On the listening side, iP-HS1 was also a little short of the current Apple earbud experience in clarity and treble response, but otherwise similarly balanced, which we liked. Some earphones, including V-Moda’s Remix M-Class, attempt to expand upon the performance of Apple’s stock earbuds by offering slightly punched up levels or a hint of reverberation for added sonic impact, but iP-HS1 is a more neutral earphone in this regard, and a little flat by comparison with more aggressively tuned competitors. Though there’s not a ton of bass—a common complaint in earbud-style designs—what’s here sounds good, but there’s nothing else to really make the sound stand out. We’d call the overall audio performance good enough not to impede regular enjoyment of our music, but not great by traditional earbud standards.
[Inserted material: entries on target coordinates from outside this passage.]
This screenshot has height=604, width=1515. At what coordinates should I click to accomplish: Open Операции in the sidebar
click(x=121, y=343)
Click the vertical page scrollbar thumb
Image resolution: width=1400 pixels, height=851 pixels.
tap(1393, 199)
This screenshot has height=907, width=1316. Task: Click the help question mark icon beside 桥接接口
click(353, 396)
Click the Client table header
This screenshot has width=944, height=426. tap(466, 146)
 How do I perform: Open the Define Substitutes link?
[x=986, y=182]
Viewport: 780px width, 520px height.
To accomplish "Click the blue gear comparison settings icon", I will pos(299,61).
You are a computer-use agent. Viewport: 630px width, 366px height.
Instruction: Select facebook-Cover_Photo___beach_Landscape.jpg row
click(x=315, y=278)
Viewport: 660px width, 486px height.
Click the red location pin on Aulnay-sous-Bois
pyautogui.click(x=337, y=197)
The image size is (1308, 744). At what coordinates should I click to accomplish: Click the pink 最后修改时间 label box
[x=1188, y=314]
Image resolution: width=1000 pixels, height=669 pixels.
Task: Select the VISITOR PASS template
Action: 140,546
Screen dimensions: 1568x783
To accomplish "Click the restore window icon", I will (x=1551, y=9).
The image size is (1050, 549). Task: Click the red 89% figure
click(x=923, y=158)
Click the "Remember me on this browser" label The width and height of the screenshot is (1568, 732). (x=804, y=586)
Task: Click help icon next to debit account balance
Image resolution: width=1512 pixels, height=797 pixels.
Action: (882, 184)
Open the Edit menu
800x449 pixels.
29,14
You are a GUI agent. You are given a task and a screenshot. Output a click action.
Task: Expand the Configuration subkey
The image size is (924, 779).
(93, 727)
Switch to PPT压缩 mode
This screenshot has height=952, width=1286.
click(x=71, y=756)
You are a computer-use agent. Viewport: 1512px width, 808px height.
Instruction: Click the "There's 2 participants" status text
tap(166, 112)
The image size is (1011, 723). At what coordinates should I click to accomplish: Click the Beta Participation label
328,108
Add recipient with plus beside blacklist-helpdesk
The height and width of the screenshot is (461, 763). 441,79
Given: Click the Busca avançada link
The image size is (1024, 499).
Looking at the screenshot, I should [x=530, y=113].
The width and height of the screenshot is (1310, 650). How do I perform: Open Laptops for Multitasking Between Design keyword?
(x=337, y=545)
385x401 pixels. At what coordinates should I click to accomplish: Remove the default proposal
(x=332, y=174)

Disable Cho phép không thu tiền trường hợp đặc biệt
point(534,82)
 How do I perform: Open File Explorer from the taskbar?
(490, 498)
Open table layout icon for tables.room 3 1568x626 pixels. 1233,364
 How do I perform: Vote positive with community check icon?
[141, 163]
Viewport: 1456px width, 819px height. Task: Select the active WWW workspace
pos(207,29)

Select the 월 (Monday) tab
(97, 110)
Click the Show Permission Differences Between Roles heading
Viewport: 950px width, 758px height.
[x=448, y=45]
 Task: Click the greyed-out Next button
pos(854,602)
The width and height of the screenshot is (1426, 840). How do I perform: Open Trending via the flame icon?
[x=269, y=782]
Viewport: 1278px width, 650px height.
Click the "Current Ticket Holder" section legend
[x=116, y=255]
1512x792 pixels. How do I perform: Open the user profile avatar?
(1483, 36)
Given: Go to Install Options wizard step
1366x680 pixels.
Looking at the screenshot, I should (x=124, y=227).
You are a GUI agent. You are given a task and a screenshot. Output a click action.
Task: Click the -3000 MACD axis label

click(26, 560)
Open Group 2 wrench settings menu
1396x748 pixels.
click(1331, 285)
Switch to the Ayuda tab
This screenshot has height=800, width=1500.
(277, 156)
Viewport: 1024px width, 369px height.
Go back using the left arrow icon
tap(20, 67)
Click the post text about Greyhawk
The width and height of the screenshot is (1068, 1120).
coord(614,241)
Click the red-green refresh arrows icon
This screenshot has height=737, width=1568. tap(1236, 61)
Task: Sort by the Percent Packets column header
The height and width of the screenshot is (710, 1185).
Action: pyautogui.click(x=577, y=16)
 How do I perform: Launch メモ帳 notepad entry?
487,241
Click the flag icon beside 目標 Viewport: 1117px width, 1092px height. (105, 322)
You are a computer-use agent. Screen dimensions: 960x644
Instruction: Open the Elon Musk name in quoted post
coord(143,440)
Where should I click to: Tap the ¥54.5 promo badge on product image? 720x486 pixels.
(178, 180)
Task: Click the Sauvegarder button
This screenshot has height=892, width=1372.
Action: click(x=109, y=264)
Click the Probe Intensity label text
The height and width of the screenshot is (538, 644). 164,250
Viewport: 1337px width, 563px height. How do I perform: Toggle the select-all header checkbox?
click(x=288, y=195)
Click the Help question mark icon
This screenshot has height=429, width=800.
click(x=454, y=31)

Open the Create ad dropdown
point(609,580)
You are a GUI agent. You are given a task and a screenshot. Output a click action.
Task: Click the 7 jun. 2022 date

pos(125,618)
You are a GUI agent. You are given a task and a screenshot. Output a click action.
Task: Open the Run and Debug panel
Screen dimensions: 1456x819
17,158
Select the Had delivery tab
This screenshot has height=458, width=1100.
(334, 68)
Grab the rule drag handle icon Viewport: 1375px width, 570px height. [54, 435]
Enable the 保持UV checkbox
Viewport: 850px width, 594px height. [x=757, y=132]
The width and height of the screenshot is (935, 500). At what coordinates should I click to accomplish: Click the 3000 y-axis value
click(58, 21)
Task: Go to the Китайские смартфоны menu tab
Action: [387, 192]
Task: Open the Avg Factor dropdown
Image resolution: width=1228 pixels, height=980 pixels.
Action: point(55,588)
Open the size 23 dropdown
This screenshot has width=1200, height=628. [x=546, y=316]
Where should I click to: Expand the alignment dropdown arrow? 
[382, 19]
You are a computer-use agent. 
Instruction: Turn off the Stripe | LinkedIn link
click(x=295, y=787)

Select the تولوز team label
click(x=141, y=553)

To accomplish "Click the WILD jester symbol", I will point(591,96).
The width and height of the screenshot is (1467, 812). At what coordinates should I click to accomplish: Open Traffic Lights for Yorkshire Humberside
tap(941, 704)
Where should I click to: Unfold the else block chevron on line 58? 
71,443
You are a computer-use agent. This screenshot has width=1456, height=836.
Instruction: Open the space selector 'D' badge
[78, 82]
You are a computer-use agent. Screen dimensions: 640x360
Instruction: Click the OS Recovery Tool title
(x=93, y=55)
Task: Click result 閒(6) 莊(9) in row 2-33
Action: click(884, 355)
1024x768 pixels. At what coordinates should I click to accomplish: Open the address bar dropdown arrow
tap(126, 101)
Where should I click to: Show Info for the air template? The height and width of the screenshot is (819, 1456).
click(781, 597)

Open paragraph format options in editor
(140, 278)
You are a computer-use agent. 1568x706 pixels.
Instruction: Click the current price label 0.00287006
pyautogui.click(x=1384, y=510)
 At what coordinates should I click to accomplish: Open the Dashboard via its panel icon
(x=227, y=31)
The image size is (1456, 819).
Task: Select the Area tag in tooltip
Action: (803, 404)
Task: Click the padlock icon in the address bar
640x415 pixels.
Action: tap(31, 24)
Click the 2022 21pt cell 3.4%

The only major design feature we really liked in iP-HS1 was Maximo’s approach to call/audio control: unlike Apple, V-Moda, and most of the other companies making iPhone-compatible earphones, Maximo separated its control button from its microphone, placing the former at the junction of the left and right earbud cords, and the latter in a tiny globe near mouth level on the left cord. This button location is a natural for easy control of calls and song playback, while the microphone’s position is similar to Apple’s, and a little higher than V-Moda’s, helping to pick up your voice rather than your surroundings. More companies should consider using Maximo’s approach.
For $70, we tend to expect more out of an earbud than a difference in materials—a manufacturer needs to decidedly best Apple’s less expensive offerings on sound, style and/or frills, and though Maximo has tried here, it’s hard for iP-HS1 to eclipse the more interesting, isolating iP-HS2 in this regard. All you get in the package is a single pair of foam ear covers, a simple, drawstring-style carrying case, and a 2-foot extension cable, none of which adds a lot, and though the iP-HS1 earbuds are visually interesting, their Frankenstein-styled circled stem connectors aren’t going to appeal to everyone. At this price, we’d pick iP-HS2 any day over iP-HS1, but if you insist upon the older earbud-style design, and prefer buds that are larger and heavier than Apple’s current iPod or iPhone pack-ins, consider this as a possible option.